Directors of early-stage technology companies have two roles that are not always in harmony. A large part of their fiduciary duty to the company is to advise and mentor management teams that are often young and inexperienced. Directors need to give CEOs and other executives a lot more latitude than might be provided in more experienced companies, in order to let the CEOs make mistakes and learn from them. Identifying areas needing more work or decisions that might have been made differently are part of the mentoring process. Also importantly, directors need to be available to CEOs when they ask for help and advice. To do this, directors must earn the trust of CEOs in order to expose those areas where they need help.

However, Directors are also responsible to ensure that the CEO has the requisite set of skills and judgement to lead the company and so must constantly be sitting in judgement. If necessary, directors may need to replace a CEO who is not performing well.

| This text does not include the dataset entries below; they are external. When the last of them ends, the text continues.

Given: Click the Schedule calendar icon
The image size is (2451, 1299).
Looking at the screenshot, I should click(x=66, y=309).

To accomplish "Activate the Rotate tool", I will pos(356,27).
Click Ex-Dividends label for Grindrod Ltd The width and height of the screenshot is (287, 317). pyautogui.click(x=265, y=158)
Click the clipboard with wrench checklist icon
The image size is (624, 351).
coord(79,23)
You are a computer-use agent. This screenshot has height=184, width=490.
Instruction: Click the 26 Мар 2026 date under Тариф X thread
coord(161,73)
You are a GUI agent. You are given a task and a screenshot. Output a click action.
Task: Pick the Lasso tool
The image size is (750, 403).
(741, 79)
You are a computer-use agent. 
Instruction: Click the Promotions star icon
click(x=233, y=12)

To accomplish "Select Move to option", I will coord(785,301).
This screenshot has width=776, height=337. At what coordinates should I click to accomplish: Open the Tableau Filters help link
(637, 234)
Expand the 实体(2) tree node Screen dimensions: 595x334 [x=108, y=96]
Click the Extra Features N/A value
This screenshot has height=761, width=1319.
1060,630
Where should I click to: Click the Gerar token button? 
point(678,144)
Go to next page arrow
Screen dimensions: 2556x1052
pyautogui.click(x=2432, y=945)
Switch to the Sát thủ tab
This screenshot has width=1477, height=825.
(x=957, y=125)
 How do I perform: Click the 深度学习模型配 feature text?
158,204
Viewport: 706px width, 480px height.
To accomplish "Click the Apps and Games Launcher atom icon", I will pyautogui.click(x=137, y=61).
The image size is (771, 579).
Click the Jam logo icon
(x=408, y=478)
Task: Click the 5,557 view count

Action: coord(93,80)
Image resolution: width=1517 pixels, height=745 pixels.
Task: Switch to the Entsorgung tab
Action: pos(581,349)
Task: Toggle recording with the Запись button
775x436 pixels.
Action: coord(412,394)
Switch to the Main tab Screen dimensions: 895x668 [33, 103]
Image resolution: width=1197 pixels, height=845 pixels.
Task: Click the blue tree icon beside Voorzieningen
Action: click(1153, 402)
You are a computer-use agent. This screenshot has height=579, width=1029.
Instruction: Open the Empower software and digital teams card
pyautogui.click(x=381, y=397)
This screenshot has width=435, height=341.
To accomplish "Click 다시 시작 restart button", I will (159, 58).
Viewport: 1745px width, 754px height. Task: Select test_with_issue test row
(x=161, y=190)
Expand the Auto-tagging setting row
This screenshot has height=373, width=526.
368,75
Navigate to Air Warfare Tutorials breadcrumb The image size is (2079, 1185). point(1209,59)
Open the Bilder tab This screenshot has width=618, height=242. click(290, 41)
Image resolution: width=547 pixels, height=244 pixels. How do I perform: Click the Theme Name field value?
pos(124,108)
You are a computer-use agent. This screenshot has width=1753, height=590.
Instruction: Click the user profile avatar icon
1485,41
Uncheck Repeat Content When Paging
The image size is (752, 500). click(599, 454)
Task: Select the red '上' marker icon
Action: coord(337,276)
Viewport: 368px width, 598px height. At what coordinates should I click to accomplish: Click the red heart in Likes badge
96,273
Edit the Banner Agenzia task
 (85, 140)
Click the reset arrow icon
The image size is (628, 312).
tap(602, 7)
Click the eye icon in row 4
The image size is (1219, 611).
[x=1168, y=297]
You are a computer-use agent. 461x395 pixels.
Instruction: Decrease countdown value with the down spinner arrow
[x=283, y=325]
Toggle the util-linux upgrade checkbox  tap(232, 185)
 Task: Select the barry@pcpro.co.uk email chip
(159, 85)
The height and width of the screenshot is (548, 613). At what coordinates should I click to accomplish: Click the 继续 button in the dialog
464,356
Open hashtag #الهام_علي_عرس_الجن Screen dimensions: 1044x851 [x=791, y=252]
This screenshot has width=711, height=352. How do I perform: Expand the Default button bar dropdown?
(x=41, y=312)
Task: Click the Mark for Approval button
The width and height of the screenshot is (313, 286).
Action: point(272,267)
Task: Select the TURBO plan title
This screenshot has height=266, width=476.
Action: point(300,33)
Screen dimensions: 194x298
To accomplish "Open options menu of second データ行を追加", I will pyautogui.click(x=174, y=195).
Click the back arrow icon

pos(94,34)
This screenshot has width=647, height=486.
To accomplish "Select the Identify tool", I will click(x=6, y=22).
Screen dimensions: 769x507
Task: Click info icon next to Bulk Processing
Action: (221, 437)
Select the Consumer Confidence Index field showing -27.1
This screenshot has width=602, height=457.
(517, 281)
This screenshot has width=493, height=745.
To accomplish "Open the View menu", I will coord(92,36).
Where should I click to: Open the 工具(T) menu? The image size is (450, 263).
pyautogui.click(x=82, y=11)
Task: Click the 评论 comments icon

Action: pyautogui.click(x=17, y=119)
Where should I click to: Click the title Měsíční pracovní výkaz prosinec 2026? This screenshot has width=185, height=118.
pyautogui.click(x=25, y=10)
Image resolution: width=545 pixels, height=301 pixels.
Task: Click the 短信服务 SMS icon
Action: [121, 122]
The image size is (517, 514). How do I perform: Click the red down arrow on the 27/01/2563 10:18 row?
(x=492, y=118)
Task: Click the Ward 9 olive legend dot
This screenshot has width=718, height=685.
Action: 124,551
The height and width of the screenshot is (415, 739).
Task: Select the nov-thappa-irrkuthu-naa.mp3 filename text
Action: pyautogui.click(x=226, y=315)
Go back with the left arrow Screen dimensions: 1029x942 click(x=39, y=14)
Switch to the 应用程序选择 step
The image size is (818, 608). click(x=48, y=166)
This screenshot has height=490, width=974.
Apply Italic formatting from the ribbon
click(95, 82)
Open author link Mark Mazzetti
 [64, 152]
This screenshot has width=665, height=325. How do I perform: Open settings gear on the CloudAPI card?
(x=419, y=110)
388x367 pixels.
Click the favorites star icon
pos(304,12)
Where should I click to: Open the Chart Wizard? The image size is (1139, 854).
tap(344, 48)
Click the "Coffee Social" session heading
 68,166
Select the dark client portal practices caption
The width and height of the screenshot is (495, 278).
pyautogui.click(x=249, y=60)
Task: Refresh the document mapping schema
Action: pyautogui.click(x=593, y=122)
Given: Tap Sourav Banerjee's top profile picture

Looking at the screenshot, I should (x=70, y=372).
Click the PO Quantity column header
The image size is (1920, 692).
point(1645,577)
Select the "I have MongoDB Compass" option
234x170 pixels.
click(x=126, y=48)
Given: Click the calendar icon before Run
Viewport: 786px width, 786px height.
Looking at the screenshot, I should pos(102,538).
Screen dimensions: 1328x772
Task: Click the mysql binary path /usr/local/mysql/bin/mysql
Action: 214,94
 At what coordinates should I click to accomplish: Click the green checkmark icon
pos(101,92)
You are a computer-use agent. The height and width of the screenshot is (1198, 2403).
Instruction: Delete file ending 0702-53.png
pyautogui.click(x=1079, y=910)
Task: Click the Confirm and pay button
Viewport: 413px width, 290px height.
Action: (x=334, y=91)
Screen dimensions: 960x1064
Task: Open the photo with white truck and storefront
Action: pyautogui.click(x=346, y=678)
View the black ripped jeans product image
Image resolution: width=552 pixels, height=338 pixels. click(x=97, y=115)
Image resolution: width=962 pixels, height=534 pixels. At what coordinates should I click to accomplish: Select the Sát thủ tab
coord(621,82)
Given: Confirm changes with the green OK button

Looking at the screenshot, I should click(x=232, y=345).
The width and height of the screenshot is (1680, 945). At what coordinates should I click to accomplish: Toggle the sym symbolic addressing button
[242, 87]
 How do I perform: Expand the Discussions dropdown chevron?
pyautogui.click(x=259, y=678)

From the point of view of the CEO, this is a real conundrum. On the one hand, s/he should ask for help when needed, and accept and be guided by advice from the Board when given. But on the other hand, each error or weakness might be added to a lengthening list of oversights that might ultimately get her or him fired. (It is not surprising that there are many support groups for CEOs, including AceTech, Young Presidents’ Organization, TEC and many informal mentoring arrangements where CEOs can discuss issues with their peers without exposing weakness to the Directors who sit in judgement.) While the onus may be on the CEO to seek guidance from his Board, many CEOs might not want to take the risk.

With this in mind, the onus should clearly shift to the directors. They need to develop a rapport with the CEO that inculcates a culture that provides support first, guidance second, and criticism last. Given the risks perceived by the CEO, this may take a long time and many conversations before the Directors can build sufficient trust to permit the CEOs to open up.


A few protocols may help the Board get there sooner:

  •  Directors should state plainly that their responsibility is to support the CEO in all decisions s/he makes, even if the Directors don’t agree with them. This should give the CEO more confidence in taking the initiative to identify needed improvements and make changes.
  • Directors should also establish that the CEO will never be criticized or held to account on issues for which they ask for advice and guidance. This may help the CEO open up sooner.
  • Finally, the Board should also be clear that they will not seek a change in the CEO’s position without first clearly laying out the areas of improvement needed in the incumbent, and giving him or her a fair opportunity to make those improvements. (This would not, of course, be extended to instances of malfeasance or misconduct.) This may give the CEO the confidence and trust that s/he will not be blind-sided by the Board, or replaced without a fair chance to meet clear expectations.

If the Board can establish this working protocol with the CEO, then the CEO should feel much more secure in asking for guidance where needed, and welcoming advice from the Board. Overall, the company should benefit from a greater ability to bring the experience and wisdom of all Directors into play.